John Kerry: What His Record Says About Him

Gail Russell Chaddock, in the Christian Science Monitor (March 3, 2004):



>>>>>>>
Colleagues credit Kerry with doing much of the heavy lifting himself. Mr. Blum adds that pressure to back off the BCCI investigation was intense: "From Day 1, there was never a committee that took such an unmerciful pounding from the White House. Kerry said: 'Just ignore it.' "

Later, he turned his investigative attention to how to spend the "peace dividend" after the end of the cold war. Kerry warned that a more dangerous war was already taking shape, with global crime organizations that corrupted entire governments, especially the "Big Five" - the Italian Mafia, Russian mobs, Chinese triads, Japanese yakuza, and Colombian drug cartels. "It will take only one megaterrorist event in any of he great cities of the world to change the world in a single day," he wrote in his 1997 book, "The New War: The Web of Crime that Threatens America's Security."

Nearly absent from Kerry's watch list are Islamic terrorist groups, including those affiliated with Osama bin Laden, who reconstituted a network for terrorist money laundering in the Sudan after the collapse of BCCI.
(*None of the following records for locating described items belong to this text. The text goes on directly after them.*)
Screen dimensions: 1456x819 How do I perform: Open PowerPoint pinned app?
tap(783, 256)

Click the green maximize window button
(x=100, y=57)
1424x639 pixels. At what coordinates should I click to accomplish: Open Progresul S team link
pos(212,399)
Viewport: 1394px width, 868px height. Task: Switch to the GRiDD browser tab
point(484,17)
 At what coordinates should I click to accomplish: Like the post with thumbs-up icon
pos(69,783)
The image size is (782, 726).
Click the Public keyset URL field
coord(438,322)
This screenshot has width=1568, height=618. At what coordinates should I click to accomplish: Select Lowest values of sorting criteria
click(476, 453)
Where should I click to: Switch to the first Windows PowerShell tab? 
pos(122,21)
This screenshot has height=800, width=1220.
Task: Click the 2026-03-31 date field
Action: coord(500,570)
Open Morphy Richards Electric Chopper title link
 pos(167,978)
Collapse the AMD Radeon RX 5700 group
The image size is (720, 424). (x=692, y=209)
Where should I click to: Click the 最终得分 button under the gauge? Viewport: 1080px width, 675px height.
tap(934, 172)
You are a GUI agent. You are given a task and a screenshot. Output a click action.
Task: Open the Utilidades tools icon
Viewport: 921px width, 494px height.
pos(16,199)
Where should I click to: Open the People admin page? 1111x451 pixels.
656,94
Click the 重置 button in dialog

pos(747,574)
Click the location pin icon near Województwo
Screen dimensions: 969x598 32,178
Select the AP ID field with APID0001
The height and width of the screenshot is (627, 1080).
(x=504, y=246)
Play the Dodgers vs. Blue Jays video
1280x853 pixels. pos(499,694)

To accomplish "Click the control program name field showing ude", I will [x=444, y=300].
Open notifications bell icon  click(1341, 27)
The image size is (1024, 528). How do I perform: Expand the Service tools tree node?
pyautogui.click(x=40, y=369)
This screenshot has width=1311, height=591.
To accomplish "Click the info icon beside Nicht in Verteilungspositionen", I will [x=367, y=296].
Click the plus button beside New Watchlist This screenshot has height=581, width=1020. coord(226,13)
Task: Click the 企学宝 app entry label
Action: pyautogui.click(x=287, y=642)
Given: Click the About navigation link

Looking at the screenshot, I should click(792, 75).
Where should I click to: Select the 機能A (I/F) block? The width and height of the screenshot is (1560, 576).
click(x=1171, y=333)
But by then, Democrats had lost control of the Senate and Kerry had lost his mandate for pursuing investigations. As the Kerry operation wound down, Blum says Kerry wanted to get into "the whole bizarre relationship between US intelligence and Muslim radicals who were training in Afghanistan and Pakistan, but time ran out. And on both the Democratic side and the Republican side, there was no stomach for it, because we were winning the cold war. It turns out that was a grotesque mistake."
>>>>>

So, it was TIME and a GOP congress that stopped further investigations - Kerry's book was written in 1996 and came out in 1997. Al Qaeda began forming after Bin Laden settled in Afghanistan in 1995. Kerry's efforts in BCCI had already had put Bin Laden's brother, Salem, under arrest. And Bin Laden, himself, lost millions when BCCI was closed.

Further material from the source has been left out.